------ STUDY MATERIAL ------

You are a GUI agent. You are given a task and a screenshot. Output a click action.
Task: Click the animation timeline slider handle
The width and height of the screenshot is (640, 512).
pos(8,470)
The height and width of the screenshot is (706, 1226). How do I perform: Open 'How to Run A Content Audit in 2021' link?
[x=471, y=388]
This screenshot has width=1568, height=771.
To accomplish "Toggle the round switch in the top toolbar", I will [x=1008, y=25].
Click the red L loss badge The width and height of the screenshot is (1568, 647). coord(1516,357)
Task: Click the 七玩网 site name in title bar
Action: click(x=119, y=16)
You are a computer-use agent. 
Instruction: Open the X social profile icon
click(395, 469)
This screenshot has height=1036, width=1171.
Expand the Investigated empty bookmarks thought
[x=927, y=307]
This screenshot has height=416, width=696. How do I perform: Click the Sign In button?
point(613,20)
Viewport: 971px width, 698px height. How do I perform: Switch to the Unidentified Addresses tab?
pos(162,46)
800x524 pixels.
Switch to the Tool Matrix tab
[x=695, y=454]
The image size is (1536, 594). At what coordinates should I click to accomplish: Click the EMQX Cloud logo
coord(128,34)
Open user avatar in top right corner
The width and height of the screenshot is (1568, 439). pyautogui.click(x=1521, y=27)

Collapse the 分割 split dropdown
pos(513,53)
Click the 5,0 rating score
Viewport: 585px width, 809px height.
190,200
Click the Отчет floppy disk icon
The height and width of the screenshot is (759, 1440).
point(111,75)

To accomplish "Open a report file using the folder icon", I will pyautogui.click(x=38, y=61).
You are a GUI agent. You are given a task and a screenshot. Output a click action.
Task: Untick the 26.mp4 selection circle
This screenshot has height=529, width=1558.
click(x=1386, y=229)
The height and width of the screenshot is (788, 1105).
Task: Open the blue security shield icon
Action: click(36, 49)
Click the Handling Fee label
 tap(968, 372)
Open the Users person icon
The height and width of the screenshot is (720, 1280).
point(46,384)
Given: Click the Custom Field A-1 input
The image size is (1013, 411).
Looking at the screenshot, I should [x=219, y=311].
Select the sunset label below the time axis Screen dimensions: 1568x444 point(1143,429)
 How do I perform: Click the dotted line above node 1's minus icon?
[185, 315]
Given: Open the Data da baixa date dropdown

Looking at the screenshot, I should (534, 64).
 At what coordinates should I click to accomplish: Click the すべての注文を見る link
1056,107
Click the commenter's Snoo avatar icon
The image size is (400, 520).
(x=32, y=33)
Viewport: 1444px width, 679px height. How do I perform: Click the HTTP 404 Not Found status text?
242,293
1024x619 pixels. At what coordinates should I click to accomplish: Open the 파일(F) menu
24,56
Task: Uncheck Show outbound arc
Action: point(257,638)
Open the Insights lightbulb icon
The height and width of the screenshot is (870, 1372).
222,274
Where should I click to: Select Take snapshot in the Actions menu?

------

WHAT THE EXERCISE ASKS ▸ Only a number is needed: how many lines of the material above contain "will"?

SOLVED PROBLEM ▸ 2